O caso gerou revolta. As imagens de George Floyd, morto no dia 25 de maio nos Estados Unidos, sufocado por mais de oito minutos pelo joelho de um policial, também causaram indignação. Por aqui, aconteceu um estrangulamento em circunstâncias parecidas:um jovem sufocado em Carapicuíba, na Grande São Paulo.
Manifestações acontecem, principalmente na capital paulista, em defesa da democracia, contra o fascismo e contra o racismo. Um dos primeiros atos se reuniu no Largo da Batata, região Oeste de São Paulo. Depois, na avenida Paulista, com a participação de torcidas organizadas.
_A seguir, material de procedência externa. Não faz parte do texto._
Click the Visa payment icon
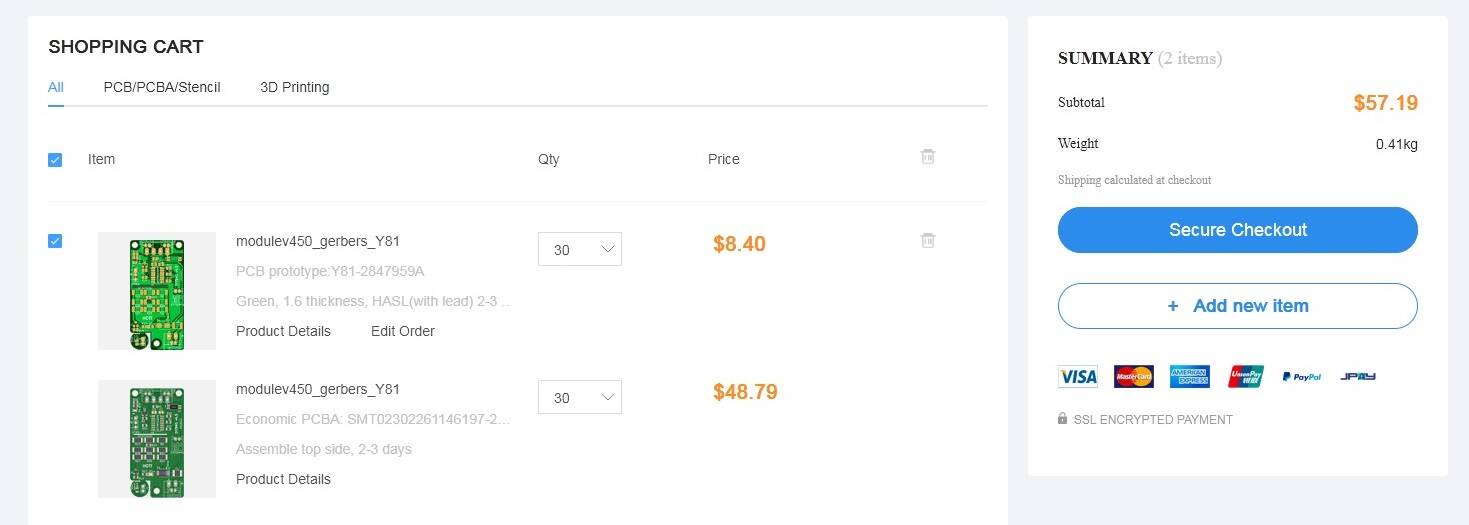1469x525 pixels. pyautogui.click(x=1077, y=377)
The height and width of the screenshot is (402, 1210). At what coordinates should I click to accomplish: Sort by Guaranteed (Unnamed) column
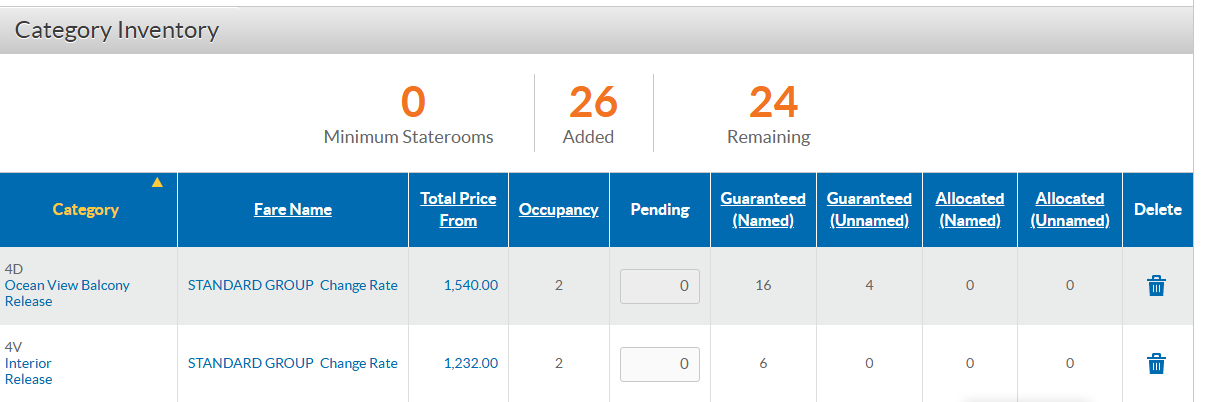[869, 210]
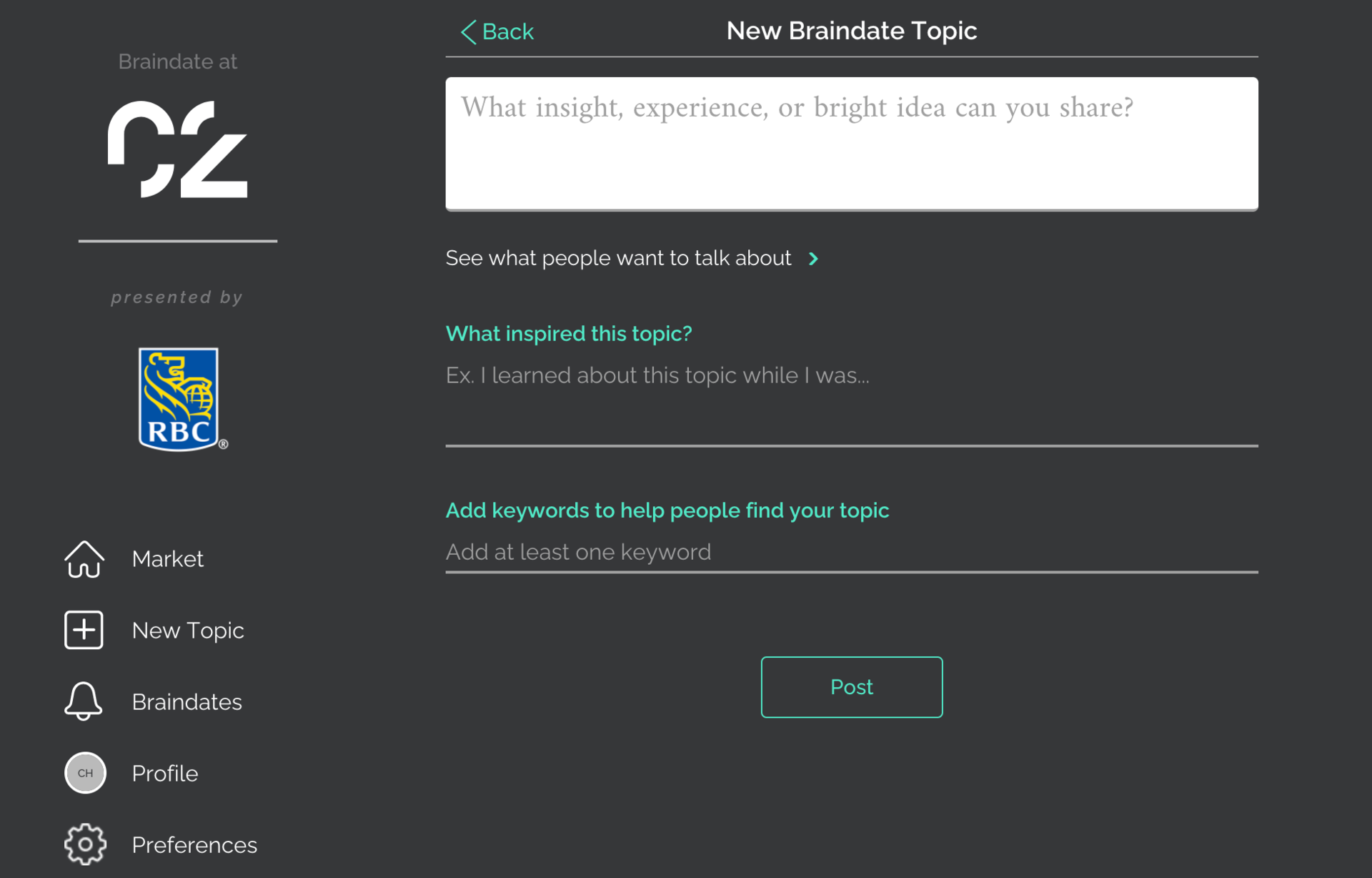This screenshot has width=1372, height=878.
Task: Open the topic suggestions arrow
Action: 814,259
No dia 5 de julho, moradores da Cidade Tiradentes pediram justiça aos seus familiares. Vítimas da bala.
Pra quem ficou em casa, as hashtags e as fotos de bandeiras antifascistas pareceram ser a voz para gritar contra a escalada de tom autoritário do presidente Jair Bolsonaro. Mas, se desde 2017 um jovem negro morre a menos de meia-hora, se este país tem 70% da sua história no regime da escravidão, a pauta deve ser, antes de tudo, antirracista.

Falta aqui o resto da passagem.